Client Record De‐Duplication FAQ - greenriver/hmis-warehouse GitHub Wiki

The warehouse has three client de-duplication mechanisms. Deterministic, Probabilistic, and automated.

The deterministic mechanism that looks at three items:

  1. Name
  2. Valid Social Security Number
  3. Valid Date of Birth

Every time a new client is introduced into the warehouse, a duplicate check is run that looks for exact matches between two of the three items. This is checked against each client already in the warehouse and any incoming clients. If an exact match is found, the records are bound together, but the source data is not discarded.

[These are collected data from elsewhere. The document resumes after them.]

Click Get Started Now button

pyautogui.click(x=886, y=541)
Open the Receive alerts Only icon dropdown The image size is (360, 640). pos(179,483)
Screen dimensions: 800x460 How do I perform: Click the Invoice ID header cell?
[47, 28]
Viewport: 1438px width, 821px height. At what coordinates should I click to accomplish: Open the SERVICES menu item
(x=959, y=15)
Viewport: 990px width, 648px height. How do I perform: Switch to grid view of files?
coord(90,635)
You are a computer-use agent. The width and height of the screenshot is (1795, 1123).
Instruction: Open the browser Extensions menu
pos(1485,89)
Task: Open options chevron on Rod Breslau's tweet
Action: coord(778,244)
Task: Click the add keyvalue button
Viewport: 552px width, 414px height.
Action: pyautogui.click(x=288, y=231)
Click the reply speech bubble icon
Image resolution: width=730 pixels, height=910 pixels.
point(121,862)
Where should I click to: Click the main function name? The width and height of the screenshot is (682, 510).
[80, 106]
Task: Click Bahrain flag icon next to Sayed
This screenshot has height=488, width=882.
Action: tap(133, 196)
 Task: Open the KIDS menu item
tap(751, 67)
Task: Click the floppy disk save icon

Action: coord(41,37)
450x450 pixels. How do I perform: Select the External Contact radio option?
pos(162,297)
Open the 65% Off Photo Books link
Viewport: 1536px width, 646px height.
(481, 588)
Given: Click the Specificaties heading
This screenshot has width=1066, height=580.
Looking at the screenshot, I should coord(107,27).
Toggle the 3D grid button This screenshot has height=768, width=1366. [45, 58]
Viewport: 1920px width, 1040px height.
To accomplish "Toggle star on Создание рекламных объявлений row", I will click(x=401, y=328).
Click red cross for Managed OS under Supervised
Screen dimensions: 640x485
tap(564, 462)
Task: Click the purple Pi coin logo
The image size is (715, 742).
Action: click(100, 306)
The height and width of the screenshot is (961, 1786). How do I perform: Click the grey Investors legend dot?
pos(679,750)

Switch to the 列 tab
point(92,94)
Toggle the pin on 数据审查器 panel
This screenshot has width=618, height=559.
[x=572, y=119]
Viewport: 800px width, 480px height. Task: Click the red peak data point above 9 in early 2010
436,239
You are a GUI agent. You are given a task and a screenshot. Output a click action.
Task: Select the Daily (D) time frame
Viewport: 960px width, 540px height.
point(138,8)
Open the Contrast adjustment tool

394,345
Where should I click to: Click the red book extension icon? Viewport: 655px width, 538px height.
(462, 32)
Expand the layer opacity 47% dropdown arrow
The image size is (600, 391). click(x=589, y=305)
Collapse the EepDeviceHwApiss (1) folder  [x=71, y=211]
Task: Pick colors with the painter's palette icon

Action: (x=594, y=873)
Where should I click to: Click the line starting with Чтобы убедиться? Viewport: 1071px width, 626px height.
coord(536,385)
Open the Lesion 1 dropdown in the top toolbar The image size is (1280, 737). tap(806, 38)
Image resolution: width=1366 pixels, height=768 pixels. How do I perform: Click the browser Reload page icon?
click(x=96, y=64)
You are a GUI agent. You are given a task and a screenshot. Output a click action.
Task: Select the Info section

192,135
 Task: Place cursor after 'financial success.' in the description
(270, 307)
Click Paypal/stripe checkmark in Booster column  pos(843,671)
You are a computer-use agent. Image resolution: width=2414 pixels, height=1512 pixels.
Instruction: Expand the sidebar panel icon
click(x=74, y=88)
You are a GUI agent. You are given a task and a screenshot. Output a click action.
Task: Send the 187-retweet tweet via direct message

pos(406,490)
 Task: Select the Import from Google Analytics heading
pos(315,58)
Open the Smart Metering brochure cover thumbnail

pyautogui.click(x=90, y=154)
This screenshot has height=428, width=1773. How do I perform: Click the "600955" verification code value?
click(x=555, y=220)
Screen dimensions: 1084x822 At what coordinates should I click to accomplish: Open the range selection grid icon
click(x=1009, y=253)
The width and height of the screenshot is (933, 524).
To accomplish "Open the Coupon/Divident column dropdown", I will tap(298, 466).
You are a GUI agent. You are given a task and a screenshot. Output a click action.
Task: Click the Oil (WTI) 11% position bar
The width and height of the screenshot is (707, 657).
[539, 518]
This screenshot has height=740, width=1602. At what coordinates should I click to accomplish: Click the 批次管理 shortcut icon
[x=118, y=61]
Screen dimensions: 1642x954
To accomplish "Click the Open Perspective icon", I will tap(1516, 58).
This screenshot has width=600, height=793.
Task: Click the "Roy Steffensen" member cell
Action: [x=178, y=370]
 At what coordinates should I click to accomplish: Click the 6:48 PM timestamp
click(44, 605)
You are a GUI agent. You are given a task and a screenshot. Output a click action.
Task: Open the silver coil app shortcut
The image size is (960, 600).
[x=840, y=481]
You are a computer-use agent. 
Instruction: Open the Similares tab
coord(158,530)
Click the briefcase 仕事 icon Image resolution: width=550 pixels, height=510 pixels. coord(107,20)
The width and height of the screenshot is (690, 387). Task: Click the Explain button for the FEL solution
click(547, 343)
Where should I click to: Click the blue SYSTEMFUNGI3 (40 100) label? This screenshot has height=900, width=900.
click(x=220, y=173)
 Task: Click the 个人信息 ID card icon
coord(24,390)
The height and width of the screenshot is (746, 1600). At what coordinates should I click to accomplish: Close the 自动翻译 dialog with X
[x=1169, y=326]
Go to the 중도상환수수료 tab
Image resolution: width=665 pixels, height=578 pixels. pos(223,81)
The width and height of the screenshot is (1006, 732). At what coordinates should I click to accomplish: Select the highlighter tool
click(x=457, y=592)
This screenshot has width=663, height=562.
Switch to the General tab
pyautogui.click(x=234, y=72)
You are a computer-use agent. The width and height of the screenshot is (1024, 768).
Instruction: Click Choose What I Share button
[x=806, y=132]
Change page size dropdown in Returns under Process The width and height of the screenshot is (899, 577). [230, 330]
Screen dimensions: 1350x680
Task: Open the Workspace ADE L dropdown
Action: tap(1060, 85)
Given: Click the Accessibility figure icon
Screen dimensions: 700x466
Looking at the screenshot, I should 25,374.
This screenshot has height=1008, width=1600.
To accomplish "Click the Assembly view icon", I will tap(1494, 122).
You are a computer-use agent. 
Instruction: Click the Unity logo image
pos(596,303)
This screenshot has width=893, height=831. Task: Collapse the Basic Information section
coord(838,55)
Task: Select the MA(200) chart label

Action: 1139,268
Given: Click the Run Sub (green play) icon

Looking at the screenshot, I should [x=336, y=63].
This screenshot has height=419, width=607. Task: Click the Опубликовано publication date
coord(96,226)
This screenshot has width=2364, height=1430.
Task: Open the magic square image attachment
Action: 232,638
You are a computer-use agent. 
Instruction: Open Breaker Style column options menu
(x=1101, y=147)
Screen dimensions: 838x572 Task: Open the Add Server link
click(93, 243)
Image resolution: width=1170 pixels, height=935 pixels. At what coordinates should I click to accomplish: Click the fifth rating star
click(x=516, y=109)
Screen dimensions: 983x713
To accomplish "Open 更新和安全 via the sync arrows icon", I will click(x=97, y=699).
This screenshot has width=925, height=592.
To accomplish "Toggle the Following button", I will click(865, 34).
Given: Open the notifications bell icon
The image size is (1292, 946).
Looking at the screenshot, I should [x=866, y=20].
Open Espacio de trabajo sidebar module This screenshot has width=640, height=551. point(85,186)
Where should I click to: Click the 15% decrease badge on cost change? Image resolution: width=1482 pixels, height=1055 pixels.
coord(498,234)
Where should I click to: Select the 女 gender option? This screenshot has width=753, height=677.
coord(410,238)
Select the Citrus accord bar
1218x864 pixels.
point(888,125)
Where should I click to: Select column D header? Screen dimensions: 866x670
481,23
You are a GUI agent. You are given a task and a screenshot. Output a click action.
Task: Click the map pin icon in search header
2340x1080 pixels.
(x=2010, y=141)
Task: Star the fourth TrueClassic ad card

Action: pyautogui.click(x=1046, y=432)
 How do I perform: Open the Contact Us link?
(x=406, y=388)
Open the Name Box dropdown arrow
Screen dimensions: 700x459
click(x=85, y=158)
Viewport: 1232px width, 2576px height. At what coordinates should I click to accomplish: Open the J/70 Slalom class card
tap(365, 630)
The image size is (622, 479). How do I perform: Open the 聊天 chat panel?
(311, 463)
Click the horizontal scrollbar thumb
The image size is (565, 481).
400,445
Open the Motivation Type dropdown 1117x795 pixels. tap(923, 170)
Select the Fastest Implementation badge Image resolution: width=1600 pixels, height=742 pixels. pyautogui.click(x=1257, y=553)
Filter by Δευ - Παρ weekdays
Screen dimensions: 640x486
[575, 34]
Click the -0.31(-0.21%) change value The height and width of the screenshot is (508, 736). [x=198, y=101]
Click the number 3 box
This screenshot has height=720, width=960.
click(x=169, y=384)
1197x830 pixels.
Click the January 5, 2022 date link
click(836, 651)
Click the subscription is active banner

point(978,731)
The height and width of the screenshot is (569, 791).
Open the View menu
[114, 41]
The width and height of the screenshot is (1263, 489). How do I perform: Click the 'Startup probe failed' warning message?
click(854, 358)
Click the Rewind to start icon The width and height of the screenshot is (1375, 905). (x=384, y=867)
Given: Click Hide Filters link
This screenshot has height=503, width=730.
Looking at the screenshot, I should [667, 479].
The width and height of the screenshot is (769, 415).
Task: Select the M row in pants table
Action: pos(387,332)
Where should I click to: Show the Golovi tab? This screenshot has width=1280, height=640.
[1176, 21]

In addition to looking for “obvious” matches, we run statistical analysis on each client looking for probabilistic matches. This is an area of the application where we can take human interaction and improve match accuracy.

The current set takes into account:

  1. Name
  2. Date of Birth
  3. Social Security Number
  4. Race
  5. Gender
  6. Veteran Status

Finally, we can use the score from the probabilistic match to automate the acceptance and rejection of matches.

The HMIS will take a fairly aggressive approach of attempting to prevent initial inside insert of duplicate clients. When adding a client into the HMIS there is a workflow that will prompt users multiple times to confirm that other people are not a match for the client they are entering. It will still allow duplicate entry because there are people with similar info out there.